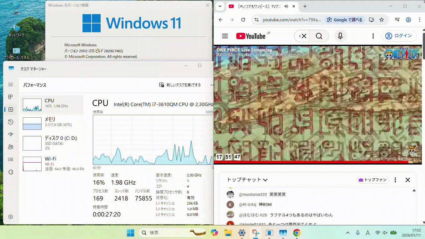The height and width of the screenshot is (239, 425).
Task: Click the ログイン button on YouTube
Action: (399, 36)
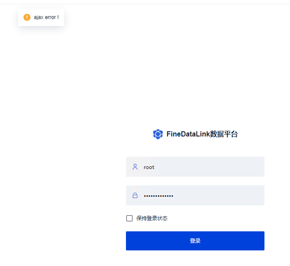The image size is (290, 266).
Task: Click the exclamation mark alert symbol
Action: coord(27,17)
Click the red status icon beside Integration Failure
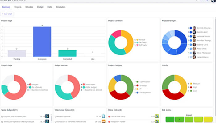The height and width of the screenshot is (123, 216). tap(109, 122)
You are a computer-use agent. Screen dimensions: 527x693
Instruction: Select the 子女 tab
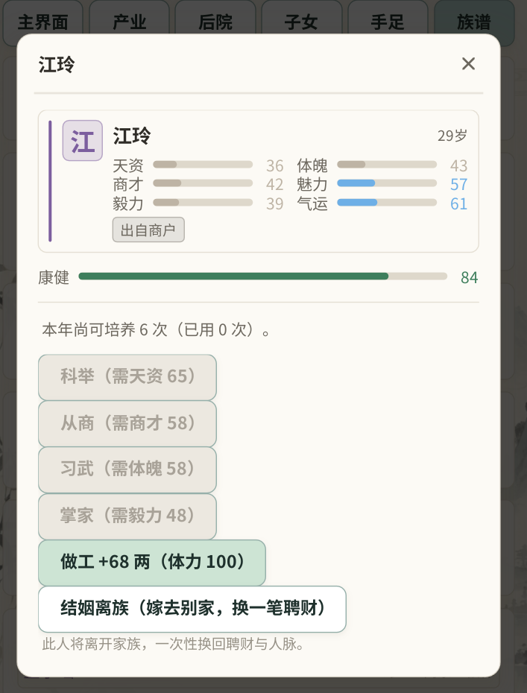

+-------+

> _Task item_: With every picture left out, print exactly the lines from the one containing "Click the red" through the final line of the material above.

> _Response to this task_:
Click the red status icon beside Integration Failure
The height and width of the screenshot is (123, 216). tap(109, 122)
You are a computer-use agent. Screen dimensions: 527x693
Instruction: Select the 子女 tab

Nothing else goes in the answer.